Wolf Spiders are large predatory Spiders that hunt by waiting in ambush for mobile prey, then running it down. Small Toads, which actively seek out prey, moving about as they forage, are particularly vulnerable to this hunting technique, as they cannot feed it they remain immobile (the Spiders do not themselves forage, and will not find stationary prey) and have no defence against the Spiders.

The Carolina Wolf Spider, Hogna carolinensis. Patrick Edwin Moran/Wikimedia Commons.

DeVore & Maerz then carried out a series of cage experiments where Toads were placed in cages with or without Japanese Stilt Grass, and Wolf Spiders (Hogna carolinensis or Hogna helluo). In cages lacking Spiders the Toads survived well, regardless of the presence of the Stilt Grass, suggesting that it does not affect the soil chemistry in a way that harms the Toads. However in cages with Wolf Spiders the Toads suffered significant mortality, and this rose sharply in cages where both Spiders and Grass were present, suggesting that the Grass modifies the environment in a way that makes it easier for the Spiders to hunt the Toads.

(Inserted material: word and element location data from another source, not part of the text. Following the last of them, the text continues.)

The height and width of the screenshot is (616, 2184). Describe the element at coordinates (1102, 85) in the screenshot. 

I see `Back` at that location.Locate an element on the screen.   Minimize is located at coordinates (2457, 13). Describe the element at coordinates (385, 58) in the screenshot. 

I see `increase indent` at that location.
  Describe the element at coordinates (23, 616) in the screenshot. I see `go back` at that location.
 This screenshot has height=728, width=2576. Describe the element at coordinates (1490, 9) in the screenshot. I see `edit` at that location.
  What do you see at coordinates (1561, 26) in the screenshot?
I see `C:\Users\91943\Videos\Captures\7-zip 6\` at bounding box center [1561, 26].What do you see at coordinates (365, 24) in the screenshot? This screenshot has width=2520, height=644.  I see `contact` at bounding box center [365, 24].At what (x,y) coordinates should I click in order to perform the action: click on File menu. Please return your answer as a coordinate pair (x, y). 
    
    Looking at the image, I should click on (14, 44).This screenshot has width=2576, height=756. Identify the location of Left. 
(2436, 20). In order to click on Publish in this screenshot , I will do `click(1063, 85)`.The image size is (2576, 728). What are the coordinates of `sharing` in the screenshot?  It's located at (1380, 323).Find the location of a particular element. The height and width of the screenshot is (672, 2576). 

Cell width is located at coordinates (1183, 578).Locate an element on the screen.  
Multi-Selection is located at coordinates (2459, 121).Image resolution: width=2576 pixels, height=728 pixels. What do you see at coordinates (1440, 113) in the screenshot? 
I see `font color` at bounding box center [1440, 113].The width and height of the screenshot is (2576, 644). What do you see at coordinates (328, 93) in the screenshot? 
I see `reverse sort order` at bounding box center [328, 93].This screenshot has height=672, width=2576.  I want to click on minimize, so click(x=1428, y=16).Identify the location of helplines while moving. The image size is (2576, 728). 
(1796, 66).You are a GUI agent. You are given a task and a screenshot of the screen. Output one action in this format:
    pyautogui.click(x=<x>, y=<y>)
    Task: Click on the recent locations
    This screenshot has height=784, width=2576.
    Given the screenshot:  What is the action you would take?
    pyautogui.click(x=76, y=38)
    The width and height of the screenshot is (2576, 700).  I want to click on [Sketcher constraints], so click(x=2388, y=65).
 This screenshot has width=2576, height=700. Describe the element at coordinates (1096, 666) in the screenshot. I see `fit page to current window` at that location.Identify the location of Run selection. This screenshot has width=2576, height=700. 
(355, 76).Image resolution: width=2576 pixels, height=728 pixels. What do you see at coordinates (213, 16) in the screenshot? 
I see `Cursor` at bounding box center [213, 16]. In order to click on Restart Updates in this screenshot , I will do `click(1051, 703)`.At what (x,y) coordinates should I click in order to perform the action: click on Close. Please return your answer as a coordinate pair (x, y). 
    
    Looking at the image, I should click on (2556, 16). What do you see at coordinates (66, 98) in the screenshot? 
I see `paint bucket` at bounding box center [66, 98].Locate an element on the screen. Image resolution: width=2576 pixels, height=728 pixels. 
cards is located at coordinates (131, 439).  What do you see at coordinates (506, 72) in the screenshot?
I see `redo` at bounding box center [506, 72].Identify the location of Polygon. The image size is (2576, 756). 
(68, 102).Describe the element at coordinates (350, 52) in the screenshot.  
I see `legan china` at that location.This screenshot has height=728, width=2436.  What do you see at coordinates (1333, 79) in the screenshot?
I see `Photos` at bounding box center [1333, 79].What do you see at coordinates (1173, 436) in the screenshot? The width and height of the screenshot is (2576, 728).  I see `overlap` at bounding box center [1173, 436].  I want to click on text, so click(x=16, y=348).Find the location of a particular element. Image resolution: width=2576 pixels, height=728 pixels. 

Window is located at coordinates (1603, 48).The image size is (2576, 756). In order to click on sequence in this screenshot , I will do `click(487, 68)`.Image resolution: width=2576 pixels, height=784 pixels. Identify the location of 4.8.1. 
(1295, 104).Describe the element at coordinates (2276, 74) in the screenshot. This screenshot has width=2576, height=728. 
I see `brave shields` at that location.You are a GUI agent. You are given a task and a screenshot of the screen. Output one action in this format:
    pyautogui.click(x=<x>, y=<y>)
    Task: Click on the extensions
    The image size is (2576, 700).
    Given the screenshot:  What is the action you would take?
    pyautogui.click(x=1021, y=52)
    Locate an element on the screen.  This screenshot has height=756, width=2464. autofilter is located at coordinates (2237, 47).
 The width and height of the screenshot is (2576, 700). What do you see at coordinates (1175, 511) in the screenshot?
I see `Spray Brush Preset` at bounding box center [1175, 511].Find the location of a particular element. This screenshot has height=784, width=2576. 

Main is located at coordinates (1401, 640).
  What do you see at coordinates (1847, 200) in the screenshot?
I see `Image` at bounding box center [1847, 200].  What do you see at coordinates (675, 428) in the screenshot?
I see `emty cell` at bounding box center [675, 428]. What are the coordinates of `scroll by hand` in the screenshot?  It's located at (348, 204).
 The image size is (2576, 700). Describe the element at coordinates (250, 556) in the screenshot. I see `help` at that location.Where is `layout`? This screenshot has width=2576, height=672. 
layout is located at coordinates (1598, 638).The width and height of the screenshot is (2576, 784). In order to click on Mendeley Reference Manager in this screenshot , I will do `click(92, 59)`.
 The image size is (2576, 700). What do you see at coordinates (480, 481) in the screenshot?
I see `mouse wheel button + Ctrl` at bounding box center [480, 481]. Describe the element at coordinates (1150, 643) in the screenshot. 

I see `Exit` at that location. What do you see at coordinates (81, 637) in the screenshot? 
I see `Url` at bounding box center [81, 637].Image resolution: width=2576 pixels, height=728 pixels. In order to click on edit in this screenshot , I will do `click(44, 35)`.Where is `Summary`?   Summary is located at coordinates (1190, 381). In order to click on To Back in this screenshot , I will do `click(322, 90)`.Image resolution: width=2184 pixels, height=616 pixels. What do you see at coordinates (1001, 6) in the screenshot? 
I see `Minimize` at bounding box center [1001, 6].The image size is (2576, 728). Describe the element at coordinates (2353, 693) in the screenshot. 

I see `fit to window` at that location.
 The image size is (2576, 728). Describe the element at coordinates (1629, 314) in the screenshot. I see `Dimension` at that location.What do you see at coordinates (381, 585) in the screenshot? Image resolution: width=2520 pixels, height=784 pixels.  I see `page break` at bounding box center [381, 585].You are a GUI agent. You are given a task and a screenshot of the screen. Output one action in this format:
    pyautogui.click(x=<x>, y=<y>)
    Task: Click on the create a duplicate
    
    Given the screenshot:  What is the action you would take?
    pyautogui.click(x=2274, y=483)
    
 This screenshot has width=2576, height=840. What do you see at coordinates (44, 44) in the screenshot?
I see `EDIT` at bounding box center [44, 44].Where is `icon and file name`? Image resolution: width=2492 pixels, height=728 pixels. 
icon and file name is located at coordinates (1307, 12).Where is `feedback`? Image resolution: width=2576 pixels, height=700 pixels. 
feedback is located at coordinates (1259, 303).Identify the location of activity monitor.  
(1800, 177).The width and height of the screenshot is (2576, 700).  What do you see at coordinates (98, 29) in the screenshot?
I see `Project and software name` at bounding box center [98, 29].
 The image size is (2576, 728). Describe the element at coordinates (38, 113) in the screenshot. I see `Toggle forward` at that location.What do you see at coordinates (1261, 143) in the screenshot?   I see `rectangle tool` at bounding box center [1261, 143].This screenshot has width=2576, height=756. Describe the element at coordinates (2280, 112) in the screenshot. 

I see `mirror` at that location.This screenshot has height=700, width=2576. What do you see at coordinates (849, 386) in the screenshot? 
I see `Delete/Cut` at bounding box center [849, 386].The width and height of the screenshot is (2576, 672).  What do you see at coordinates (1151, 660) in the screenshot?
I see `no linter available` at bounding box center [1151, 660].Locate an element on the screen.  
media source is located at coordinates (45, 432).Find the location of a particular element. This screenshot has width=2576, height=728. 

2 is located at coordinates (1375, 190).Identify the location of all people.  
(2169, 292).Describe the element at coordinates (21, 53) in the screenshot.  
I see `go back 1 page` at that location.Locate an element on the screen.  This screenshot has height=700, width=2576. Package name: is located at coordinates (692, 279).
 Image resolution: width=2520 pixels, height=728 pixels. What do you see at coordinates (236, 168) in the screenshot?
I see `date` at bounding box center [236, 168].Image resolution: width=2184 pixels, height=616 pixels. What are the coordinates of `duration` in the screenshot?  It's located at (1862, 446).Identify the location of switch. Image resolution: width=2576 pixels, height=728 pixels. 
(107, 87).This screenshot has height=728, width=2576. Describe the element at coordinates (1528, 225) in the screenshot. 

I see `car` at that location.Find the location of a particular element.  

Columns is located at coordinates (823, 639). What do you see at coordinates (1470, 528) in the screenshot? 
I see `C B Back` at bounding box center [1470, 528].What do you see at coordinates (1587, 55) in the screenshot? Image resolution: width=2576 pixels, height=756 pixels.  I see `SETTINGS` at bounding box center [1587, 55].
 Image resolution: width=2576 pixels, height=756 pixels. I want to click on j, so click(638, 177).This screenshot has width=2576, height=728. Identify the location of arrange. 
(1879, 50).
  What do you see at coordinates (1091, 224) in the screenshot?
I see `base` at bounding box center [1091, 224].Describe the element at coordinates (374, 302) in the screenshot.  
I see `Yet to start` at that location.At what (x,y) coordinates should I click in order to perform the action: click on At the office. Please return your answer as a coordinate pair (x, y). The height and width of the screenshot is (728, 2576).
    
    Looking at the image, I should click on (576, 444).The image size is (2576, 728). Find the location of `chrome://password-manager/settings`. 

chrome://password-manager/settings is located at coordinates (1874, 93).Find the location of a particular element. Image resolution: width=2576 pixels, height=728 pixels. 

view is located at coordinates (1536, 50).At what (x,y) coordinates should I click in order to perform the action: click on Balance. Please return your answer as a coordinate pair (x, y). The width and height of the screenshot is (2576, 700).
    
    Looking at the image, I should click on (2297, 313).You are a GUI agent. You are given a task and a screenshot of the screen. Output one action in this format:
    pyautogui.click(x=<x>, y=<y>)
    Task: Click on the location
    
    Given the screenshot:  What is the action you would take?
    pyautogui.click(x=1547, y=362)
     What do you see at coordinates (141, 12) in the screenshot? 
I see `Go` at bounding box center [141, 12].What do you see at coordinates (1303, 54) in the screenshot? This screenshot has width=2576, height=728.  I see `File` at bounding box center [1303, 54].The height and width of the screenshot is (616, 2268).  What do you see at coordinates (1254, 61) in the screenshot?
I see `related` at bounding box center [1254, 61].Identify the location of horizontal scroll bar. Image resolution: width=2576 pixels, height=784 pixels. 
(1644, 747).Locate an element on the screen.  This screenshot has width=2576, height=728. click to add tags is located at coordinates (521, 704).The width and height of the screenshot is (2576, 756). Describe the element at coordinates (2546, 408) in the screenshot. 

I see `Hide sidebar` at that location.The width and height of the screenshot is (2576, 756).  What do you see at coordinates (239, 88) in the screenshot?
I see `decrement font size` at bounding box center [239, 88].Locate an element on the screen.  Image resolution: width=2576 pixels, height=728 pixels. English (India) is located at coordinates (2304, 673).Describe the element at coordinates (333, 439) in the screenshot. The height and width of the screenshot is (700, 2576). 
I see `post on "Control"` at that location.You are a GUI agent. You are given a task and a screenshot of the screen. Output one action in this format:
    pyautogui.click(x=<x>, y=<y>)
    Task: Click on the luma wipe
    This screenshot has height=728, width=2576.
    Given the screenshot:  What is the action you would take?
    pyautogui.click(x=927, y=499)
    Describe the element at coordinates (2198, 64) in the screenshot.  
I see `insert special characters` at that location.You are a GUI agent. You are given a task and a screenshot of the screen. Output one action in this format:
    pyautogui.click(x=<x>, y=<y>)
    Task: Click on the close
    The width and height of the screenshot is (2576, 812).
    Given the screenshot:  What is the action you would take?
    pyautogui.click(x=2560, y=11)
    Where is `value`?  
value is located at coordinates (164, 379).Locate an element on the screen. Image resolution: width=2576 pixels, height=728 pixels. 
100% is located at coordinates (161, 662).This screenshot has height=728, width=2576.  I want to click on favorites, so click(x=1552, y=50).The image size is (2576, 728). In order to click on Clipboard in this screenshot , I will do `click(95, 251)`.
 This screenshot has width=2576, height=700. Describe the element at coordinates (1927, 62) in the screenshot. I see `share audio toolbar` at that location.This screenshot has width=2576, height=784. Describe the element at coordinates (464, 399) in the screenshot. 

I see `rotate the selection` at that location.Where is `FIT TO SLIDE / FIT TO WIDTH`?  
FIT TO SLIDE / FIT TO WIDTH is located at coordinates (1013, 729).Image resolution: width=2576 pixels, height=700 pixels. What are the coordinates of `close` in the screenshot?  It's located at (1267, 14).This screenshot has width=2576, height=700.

Conceptual diagram of explored mechanisms through which Microstegium vimineum invasion can affect the survival and growth of metamorphic Toads, indicating both direct (solid line) and indirect (dashed line) effects. Black arrows are used to portray connections that were altered following invasion, resulting in significant changes in depicted parameters (e.g., densities, survival rates), whereas those that were unaffected are depicted in gray (i.e., growth rates). Significant changes are also annotated with a sign indicating whether the indicated parameter was positively (+) or negatively (-) affected (as compared with adjacent, uninvaded habitats; see Appendix C for effect sizes). In summary, invasion amplified top-down pressure on toads by increasing structural complexity, which dampened the strength of a pre-existing intraguild (IGP)/cannibalistic trophic linkage among Lycosid Spiders, resulting in higher spider densities and, subsequently, lower Toad survival within invaded habitats. The potential for bottom-up effects occurred via post-invasion changes in detrital food webs, which ultimately decreased the availability of edible invertebrates, but Toad growth was unaffected by these reductions. Although we also documented significant changes in abiotic habitat parameters following invasion, these effects alone did not significantly influence Toad survival (linkage not pictured). DeVore & Maerz (2014).